**CONSIGNES DE L'EXERCICE**
Recopiez ces lignes à l'identique, sans en omettre aucune.

**DONNÉES DE L'EXERCICE**
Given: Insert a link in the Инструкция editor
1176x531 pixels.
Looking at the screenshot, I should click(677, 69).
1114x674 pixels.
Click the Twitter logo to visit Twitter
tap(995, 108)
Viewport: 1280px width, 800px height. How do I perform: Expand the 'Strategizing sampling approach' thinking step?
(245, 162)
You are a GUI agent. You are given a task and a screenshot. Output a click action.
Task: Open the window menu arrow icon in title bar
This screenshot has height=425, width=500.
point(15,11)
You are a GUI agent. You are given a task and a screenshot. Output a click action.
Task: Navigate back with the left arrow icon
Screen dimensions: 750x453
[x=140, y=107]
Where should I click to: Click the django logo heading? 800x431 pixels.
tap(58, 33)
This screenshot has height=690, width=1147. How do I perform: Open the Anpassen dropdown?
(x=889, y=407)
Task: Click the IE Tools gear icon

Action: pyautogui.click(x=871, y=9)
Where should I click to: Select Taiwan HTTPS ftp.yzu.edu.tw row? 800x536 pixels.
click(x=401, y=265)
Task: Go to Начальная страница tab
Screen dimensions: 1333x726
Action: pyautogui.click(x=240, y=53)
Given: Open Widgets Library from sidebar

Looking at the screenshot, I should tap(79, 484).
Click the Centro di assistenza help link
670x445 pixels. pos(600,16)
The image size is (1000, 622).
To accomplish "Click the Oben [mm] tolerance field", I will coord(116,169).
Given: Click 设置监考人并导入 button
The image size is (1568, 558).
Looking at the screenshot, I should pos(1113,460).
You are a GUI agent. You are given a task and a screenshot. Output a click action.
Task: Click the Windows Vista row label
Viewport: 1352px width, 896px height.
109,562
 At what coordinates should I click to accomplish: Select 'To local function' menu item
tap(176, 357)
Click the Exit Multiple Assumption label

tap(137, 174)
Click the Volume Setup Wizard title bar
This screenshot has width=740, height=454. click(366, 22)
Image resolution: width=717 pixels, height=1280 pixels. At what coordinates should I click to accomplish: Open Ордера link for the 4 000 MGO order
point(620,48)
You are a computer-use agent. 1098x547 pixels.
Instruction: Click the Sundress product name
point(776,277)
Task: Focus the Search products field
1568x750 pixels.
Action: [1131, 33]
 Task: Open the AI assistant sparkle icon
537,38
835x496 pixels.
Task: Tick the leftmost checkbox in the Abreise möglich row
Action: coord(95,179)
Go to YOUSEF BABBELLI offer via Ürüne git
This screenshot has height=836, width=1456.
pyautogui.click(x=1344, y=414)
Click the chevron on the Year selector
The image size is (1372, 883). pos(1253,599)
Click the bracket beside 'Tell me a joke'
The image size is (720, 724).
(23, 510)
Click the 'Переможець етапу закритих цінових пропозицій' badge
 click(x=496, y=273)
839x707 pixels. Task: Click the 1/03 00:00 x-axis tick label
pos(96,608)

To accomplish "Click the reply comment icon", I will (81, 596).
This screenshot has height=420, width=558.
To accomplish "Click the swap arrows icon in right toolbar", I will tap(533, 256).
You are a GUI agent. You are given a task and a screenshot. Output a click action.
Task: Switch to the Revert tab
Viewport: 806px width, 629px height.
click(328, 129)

**RÉSULTAT ATTENDU**
Given: Insert a link in the Инструкция editor
1176x531 pixels.
Looking at the screenshot, I should click(677, 69).
1114x674 pixels.
Click the Twitter logo to visit Twitter
tap(995, 108)
Viewport: 1280px width, 800px height. How do I perform: Expand the 'Strategizing sampling approach' thinking step?
(245, 162)
You are a GUI agent. You are given a task and a screenshot. Output a click action.
Task: Open the window menu arrow icon in title bar
This screenshot has height=425, width=500.
point(15,11)
You are a GUI agent. You are given a task and a screenshot. Output a click action.
Task: Navigate back with the left arrow icon
Screen dimensions: 750x453
[x=140, y=107]
Where should I click to: Click the django logo heading? 800x431 pixels.
tap(58, 33)
This screenshot has height=690, width=1147. How do I perform: Open the Anpassen dropdown?
(x=889, y=407)
Task: Click the IE Tools gear icon

Action: pyautogui.click(x=871, y=9)
Where should I click to: Select Taiwan HTTPS ftp.yzu.edu.tw row? 800x536 pixels.
click(x=401, y=265)
Task: Go to Начальная страница tab
Screen dimensions: 1333x726
Action: pyautogui.click(x=240, y=53)
Given: Open Widgets Library from sidebar

Looking at the screenshot, I should tap(79, 484).
Click the Centro di assistenza help link
670x445 pixels. pos(600,16)
The image size is (1000, 622).
To accomplish "Click the Oben [mm] tolerance field", I will coord(116,169).
Given: Click 设置监考人并导入 button
The image size is (1568, 558).
Looking at the screenshot, I should pos(1113,460).
You are a GUI agent. You are given a task and a screenshot. Output a click action.
Task: Click the Windows Vista row label
Viewport: 1352px width, 896px height.
109,562
 At what coordinates should I click to accomplish: Select 'To local function' menu item
tap(176, 357)
Click the Exit Multiple Assumption label

tap(137, 174)
Click the Volume Setup Wizard title bar
This screenshot has width=740, height=454. click(366, 22)
Image resolution: width=717 pixels, height=1280 pixels. At what coordinates should I click to accomplish: Open Ордера link for the 4 000 MGO order
point(620,48)
You are a computer-use agent. 1098x547 pixels.
Instruction: Click the Sundress product name
point(776,277)
Task: Focus the Search products field
1568x750 pixels.
Action: [1131, 33]
 Task: Open the AI assistant sparkle icon
537,38
835x496 pixels.
Task: Tick the leftmost checkbox in the Abreise möglich row
Action: coord(95,179)
Go to YOUSEF BABBELLI offer via Ürüne git
This screenshot has height=836, width=1456.
pyautogui.click(x=1344, y=414)
Click the chevron on the Year selector
The image size is (1372, 883). pos(1253,599)
Click the bracket beside 'Tell me a joke'
The image size is (720, 724).
(23, 510)
Click the 'Переможець етапу закритих цінових пропозицій' badge
 click(x=496, y=273)
839x707 pixels. Task: Click the 1/03 00:00 x-axis tick label
pos(96,608)

To accomplish "Click the reply comment icon", I will (81, 596).
This screenshot has height=420, width=558.
To accomplish "Click the swap arrows icon in right toolbar", I will tap(533, 256).
You are a GUI agent. You are given a task and a screenshot. Output a click action.
Task: Switch to the Revert tab
Viewport: 806px width, 629px height.
click(328, 129)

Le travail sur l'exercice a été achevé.